### Input for this task
'''

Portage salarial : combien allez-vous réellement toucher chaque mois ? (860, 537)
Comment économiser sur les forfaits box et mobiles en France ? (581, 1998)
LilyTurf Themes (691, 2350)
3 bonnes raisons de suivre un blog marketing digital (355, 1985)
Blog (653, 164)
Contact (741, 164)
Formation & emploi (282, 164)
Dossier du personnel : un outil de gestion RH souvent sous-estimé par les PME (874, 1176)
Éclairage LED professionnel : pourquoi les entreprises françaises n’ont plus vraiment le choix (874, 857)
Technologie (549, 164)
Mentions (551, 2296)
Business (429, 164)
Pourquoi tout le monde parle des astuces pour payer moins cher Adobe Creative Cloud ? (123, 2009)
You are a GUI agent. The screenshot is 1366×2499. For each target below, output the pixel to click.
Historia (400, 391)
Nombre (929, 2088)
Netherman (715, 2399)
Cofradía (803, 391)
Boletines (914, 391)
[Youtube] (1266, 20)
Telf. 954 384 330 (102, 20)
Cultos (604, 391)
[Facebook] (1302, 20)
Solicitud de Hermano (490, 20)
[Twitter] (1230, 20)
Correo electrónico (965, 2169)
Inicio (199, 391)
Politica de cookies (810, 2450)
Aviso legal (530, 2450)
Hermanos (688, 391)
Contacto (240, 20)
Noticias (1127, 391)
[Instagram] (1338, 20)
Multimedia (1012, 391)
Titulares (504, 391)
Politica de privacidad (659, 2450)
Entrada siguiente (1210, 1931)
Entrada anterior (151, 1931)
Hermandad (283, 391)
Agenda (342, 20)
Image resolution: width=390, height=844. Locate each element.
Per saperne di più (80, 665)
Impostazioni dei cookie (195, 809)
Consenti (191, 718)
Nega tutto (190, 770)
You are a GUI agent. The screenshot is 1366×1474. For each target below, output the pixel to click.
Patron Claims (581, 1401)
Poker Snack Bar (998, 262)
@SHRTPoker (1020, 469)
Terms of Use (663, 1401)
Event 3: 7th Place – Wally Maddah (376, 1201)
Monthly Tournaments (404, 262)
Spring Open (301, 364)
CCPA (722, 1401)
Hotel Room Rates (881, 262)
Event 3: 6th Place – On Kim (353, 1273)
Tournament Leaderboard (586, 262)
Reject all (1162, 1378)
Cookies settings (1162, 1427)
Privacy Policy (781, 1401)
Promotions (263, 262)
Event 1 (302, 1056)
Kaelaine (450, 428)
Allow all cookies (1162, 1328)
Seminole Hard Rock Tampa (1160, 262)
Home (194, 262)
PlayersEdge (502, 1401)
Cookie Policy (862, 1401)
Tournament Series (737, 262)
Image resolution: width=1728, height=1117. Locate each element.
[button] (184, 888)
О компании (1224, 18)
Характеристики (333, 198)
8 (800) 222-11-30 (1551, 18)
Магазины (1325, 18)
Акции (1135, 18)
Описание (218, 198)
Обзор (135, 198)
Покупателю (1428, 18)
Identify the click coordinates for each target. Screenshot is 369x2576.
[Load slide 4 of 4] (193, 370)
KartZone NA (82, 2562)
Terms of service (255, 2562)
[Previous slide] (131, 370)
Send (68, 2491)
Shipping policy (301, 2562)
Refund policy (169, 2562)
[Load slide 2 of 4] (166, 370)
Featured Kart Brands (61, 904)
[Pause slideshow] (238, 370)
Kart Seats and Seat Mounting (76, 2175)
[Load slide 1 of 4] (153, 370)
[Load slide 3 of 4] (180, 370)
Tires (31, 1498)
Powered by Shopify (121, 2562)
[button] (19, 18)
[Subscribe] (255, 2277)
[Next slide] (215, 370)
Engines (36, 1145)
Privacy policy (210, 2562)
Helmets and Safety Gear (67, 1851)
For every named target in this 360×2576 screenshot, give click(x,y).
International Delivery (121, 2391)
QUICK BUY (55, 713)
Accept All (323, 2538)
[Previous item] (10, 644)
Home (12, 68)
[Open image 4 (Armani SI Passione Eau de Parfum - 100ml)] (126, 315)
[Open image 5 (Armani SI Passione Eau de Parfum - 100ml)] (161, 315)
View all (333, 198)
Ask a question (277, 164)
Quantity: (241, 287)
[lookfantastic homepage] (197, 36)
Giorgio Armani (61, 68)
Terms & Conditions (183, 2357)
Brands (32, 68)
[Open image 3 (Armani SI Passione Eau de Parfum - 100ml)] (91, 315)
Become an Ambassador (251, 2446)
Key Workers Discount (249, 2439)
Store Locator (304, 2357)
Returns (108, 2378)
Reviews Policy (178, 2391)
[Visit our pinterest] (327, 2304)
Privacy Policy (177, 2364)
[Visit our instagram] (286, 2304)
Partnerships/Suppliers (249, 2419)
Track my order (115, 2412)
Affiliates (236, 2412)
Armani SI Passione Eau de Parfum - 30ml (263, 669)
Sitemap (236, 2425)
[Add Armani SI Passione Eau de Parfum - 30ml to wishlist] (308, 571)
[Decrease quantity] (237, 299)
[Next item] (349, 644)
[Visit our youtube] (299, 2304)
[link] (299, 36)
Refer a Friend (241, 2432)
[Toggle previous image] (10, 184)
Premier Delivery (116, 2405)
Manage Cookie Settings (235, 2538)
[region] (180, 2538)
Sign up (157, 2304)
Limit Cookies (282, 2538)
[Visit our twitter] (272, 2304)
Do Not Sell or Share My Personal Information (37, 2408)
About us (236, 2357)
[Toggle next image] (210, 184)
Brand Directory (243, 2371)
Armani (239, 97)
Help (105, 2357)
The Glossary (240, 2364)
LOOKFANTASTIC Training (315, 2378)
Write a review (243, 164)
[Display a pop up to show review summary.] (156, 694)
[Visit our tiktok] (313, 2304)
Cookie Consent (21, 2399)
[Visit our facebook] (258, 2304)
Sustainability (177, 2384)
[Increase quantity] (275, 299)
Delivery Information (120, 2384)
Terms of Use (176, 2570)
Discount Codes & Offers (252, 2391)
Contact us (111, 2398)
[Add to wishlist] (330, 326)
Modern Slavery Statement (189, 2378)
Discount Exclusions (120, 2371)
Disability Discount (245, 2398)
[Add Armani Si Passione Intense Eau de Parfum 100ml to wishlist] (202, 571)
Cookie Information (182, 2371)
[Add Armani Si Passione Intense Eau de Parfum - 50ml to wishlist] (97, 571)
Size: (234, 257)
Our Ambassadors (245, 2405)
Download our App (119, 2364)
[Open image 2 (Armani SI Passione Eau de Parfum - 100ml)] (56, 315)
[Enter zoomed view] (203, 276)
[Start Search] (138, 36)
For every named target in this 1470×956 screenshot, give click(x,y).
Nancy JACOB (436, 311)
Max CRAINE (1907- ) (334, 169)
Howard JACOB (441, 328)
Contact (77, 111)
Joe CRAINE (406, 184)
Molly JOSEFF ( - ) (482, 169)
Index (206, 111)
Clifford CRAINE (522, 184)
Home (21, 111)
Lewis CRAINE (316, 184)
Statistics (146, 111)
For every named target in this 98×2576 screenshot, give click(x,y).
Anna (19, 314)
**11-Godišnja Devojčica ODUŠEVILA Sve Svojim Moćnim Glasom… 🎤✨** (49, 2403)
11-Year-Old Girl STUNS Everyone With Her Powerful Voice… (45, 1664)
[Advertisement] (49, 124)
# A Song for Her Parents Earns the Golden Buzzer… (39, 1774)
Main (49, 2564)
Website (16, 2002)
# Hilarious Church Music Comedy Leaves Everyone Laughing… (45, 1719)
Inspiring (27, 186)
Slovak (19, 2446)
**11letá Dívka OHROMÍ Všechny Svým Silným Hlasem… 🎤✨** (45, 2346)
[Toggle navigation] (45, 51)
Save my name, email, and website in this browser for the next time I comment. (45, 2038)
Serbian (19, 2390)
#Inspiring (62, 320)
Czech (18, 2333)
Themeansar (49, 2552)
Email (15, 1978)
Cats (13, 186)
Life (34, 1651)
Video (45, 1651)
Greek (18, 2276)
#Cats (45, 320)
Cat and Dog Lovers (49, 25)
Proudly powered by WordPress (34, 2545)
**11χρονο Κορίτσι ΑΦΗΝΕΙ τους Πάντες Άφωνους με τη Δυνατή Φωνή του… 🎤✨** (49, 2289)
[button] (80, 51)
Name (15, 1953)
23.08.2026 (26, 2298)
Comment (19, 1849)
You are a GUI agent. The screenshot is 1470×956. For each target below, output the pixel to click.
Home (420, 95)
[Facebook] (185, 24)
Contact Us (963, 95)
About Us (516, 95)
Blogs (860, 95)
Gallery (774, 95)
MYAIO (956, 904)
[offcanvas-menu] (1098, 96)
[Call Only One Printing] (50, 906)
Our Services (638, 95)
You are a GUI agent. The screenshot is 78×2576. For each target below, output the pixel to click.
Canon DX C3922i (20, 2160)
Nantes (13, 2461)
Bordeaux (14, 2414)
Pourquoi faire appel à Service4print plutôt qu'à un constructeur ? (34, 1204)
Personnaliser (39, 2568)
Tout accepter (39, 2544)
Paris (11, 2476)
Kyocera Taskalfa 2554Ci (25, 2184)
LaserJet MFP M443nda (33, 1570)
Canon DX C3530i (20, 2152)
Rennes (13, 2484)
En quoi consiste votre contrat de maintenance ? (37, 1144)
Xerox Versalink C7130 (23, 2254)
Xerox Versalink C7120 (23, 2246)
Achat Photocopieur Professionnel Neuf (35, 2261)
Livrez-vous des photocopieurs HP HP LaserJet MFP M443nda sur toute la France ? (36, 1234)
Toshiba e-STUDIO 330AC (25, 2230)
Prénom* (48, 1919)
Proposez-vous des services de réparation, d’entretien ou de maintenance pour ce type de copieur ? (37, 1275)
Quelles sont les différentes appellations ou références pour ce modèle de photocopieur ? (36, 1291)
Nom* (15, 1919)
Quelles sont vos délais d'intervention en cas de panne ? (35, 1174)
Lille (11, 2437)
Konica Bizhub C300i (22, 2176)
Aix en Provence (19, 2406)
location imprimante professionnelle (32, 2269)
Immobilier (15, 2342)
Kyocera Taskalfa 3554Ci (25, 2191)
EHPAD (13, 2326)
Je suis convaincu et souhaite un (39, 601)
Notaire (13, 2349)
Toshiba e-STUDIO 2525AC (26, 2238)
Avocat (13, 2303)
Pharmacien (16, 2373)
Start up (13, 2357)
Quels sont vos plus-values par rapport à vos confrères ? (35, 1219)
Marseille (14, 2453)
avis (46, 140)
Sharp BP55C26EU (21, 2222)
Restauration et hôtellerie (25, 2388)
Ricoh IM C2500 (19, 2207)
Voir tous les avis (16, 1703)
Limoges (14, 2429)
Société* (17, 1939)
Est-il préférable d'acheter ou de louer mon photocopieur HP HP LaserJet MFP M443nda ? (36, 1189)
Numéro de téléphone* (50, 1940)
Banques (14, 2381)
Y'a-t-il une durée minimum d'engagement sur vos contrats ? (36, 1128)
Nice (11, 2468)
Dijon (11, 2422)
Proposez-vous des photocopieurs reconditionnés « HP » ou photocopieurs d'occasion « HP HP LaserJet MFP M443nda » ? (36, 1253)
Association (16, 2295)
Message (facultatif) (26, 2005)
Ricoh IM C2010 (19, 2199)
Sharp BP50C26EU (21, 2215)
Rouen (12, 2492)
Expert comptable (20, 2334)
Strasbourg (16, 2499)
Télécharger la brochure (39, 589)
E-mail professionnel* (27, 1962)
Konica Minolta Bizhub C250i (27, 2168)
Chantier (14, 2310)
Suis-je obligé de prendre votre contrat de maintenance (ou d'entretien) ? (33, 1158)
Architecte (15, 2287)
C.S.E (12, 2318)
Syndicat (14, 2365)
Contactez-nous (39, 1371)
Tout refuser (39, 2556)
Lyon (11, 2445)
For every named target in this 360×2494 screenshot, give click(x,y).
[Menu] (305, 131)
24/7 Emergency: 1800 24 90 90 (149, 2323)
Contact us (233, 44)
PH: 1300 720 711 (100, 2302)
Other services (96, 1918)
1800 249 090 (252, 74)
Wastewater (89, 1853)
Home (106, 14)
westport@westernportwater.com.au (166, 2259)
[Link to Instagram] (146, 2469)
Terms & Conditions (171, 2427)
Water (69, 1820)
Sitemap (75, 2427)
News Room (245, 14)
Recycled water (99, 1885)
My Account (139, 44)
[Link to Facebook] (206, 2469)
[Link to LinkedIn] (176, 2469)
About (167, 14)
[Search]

'''

Could you please retype the lines from the start of the data through the line with "Dossier du personnel", both included, and nothing else?

### Response area
Portage salarial : combien allez-vous réellement toucher chaque mois ? (860, 537)
Comment économiser sur les forfaits box et mobiles en France ? (581, 1998)
LilyTurf Themes (691, 2350)
3 bonnes raisons de suivre un blog marketing digital (355, 1985)
Blog (653, 164)
Contact (741, 164)
Formation & emploi (282, 164)
Dossier du personnel : un outil de gestion RH souvent sous-estimé par les PME (874, 1176)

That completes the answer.